**What to produce:**
Copy out all of the data that follows, exactly as it appears.
Exercise materials Start Marker
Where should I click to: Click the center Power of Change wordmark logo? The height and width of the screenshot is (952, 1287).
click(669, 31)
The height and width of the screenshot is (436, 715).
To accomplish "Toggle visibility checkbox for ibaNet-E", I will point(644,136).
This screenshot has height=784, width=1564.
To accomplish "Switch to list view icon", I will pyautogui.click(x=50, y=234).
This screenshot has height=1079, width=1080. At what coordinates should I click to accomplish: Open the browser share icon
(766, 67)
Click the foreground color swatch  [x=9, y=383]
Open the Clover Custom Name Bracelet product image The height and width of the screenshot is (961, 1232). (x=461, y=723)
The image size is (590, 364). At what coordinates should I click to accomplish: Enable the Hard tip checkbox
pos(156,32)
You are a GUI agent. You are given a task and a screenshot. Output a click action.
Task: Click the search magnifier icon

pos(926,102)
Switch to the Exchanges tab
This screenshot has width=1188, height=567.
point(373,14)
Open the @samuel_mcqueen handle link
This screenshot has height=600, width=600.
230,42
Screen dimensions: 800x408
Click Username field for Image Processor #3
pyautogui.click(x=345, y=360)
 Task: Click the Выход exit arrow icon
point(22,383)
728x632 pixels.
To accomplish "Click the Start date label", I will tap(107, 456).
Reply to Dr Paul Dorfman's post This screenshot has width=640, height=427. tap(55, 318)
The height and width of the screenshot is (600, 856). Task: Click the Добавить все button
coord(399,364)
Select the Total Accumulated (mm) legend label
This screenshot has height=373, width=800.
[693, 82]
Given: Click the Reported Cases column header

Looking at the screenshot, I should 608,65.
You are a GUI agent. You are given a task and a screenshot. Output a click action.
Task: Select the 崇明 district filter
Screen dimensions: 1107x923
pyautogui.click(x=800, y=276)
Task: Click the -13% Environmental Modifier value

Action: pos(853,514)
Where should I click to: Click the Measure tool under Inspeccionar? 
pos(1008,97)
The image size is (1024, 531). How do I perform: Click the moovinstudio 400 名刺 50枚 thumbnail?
Exercise materials End Marker
**Your solution:**
Where should I click to: Click the center Power of Change wordmark logo? The height and width of the screenshot is (952, 1287).
click(669, 31)
The height and width of the screenshot is (436, 715).
To accomplish "Toggle visibility checkbox for ibaNet-E", I will point(644,136).
This screenshot has height=784, width=1564.
To accomplish "Switch to list view icon", I will pyautogui.click(x=50, y=234).
This screenshot has height=1079, width=1080. At what coordinates should I click to accomplish: Open the browser share icon
(766, 67)
Click the foreground color swatch  [x=9, y=383]
Open the Clover Custom Name Bracelet product image The height and width of the screenshot is (961, 1232). (x=461, y=723)
The image size is (590, 364). At what coordinates should I click to accomplish: Enable the Hard tip checkbox
pos(156,32)
You are a GUI agent. You are given a task and a screenshot. Output a click action.
Task: Click the search magnifier icon

pos(926,102)
Switch to the Exchanges tab
This screenshot has width=1188, height=567.
point(373,14)
Open the @samuel_mcqueen handle link
This screenshot has height=600, width=600.
230,42
Screen dimensions: 800x408
Click Username field for Image Processor #3
pyautogui.click(x=345, y=360)
 Task: Click the Выход exit arrow icon
point(22,383)
728x632 pixels.
To accomplish "Click the Start date label", I will tap(107, 456).
Reply to Dr Paul Dorfman's post This screenshot has width=640, height=427. tap(55, 318)
The height and width of the screenshot is (600, 856). Task: Click the Добавить все button
coord(399,364)
Select the Total Accumulated (mm) legend label
This screenshot has height=373, width=800.
[693, 82]
Given: Click the Reported Cases column header

Looking at the screenshot, I should 608,65.
You are a GUI agent. You are given a task and a screenshot. Output a click action.
Task: Select the 崇明 district filter
Screen dimensions: 1107x923
pyautogui.click(x=800, y=276)
Task: Click the -13% Environmental Modifier value

Action: pos(853,514)
Where should I click to: Click the Measure tool under Inspeccionar? 
pos(1008,97)
The image size is (1024, 531). How do I perform: Click the moovinstudio 400 名刺 50枚 thumbnail?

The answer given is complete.